Characterization of the role of RITA and KDM5A as RBP-Jkappa interacting proteins involved in the transcriptional control of Notch target genes, and characterization of the role of patched1 conditional deletion in mouse exocrine pancreas development

Abstract

In this study we characterized the role of RITA in the canonical Notch pathway. Here we demonstrated that human, mouse, Xenopus and Tricholplax adhaerens RITA are each a highly conserved RBP-J interacting protein. GST-pulldown assay provided evidence that the BTD domain of RBP-J is essential for RITA/RBP-J interaction. In addition to RBP-J, we showed that in transfected cells RITA colocalizes with ?-tubulin. RITA/alpha-tubulin interaction was confirmed by GST-pulldown, and thus RITA was proposed as a potential scaffold for cytoplasmic RBP-J localization. RITA undergoes a rapid nucleo-cytoplasmic shuttling and is involved in the transport of RBP-J; however, we showed that RITA does not shuttle Notch from the nucleus to alpha-tubulin fibers. Finally, functional assays provide evidence that overexpression of RITA suppresses Notch-mediated transcription. We postulate that RITA represents a novel, negative regulator of Notch signaling. In this study we identified the histone demethylase KDM5A as a novel RBP-J interacting protein. Through GST-pulldown assay, carried out with the D.melanogaster KDM5A homologue Lid and D.melanogaster RBP-J homologue suppressor of hairless (SuH), we showed that KDM5A/RBP-J interaction is highly conserved among species. GST-pulldown assay further demonstrated that the RBP-J domains NTD and BTD are necessary for KDM5A/RBP-J interaction.Finally functional assays showed that KDM5A suppresses Notch-mediated transcription.
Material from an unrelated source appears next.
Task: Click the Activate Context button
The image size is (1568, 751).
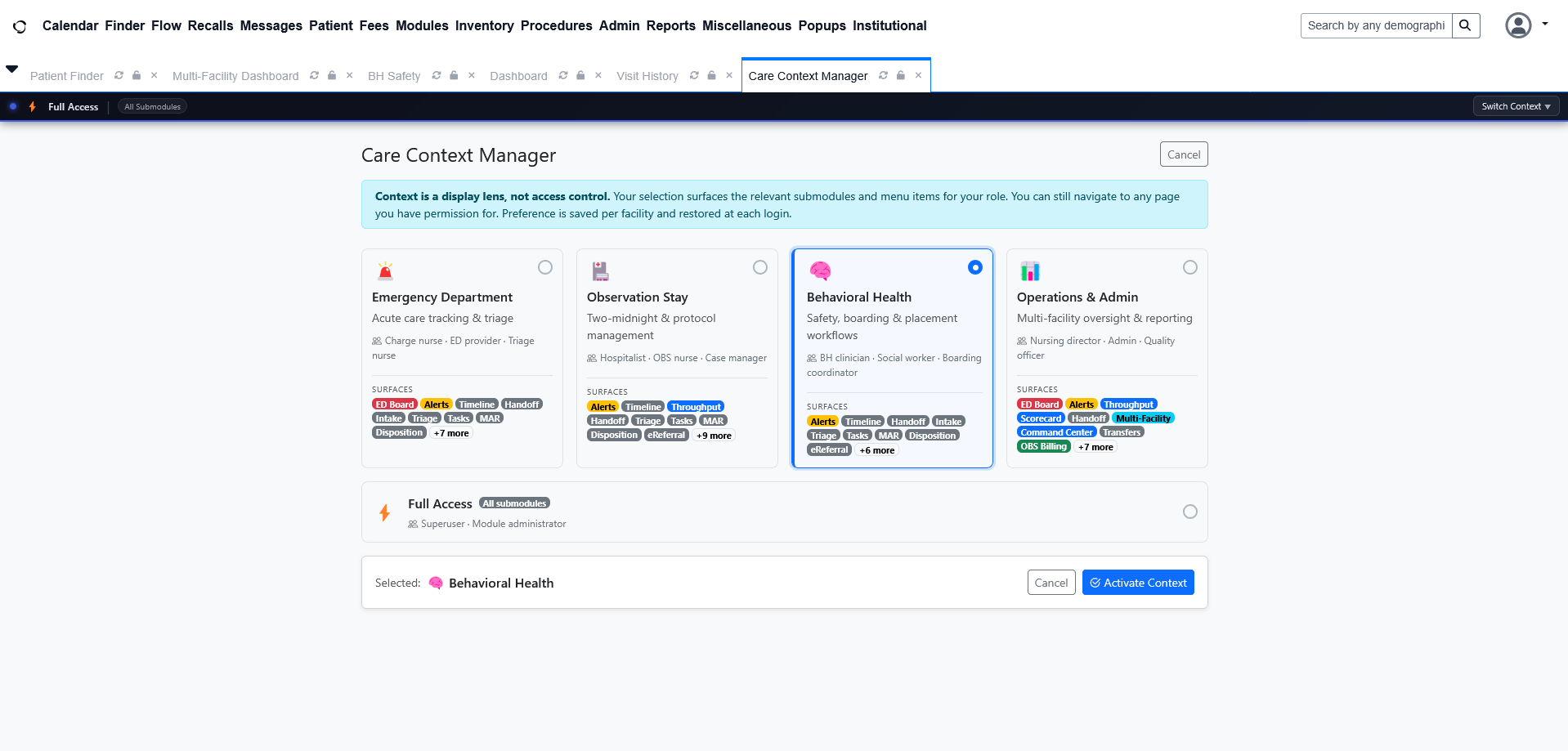Action: coord(1138,583)
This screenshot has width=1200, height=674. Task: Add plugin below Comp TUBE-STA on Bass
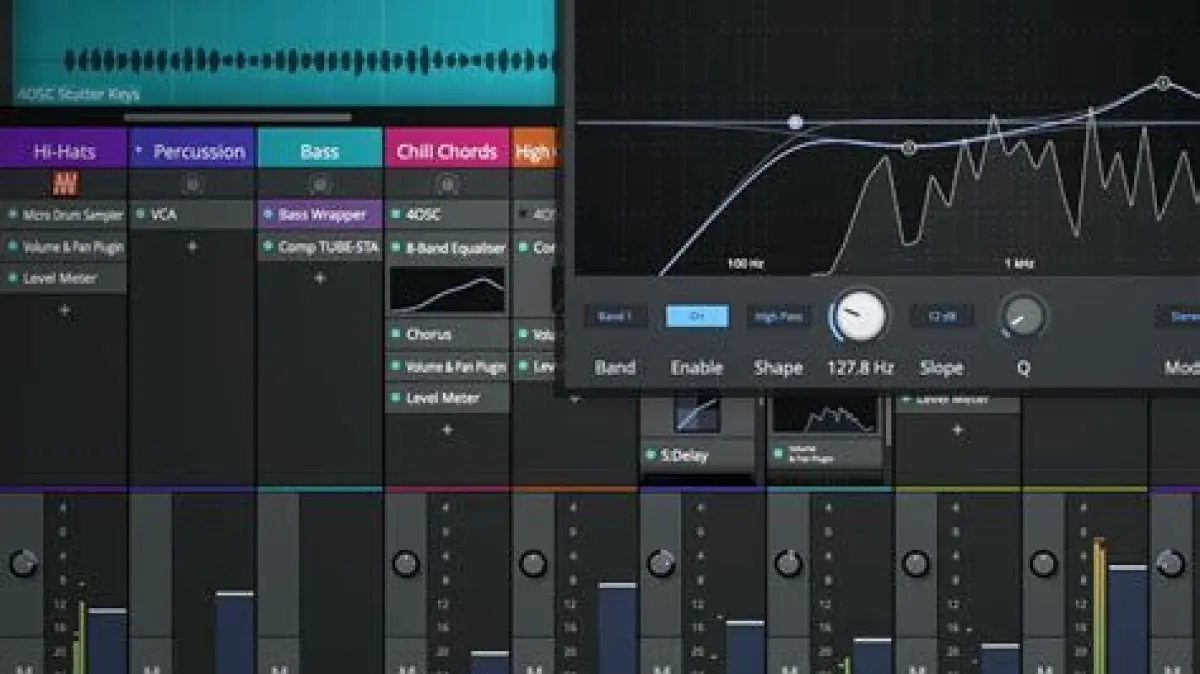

In summary, this study unveils that histone methylation is dynamically regulated by Notch signaling. In this study we used the mice strain p48_Ptchflox/flox that produced a truncated Ptch1protein in early stages of pancreas development (e9,5). Here we showed by PCR and Southern Blot that a P48-driven cre-mediated Ptch1 deletion resulted in a significant reduction in pancreatic Ptch1wt mRNA levels, which is consistent with the expected Ptch deletion in pancreatic acinar cells. We analyzed the pancreas histology, cell proliferation and apoptosis rates by immunohistochemistry, and we found no differences between knockout and wild type animal. Finally we studied Ptch1 target genes RNA expression, and we found no significant differences among knock out and wild type pancreata. From our data, we postulate that Ptch1 deletion is well compensated in exocrine pancreas development.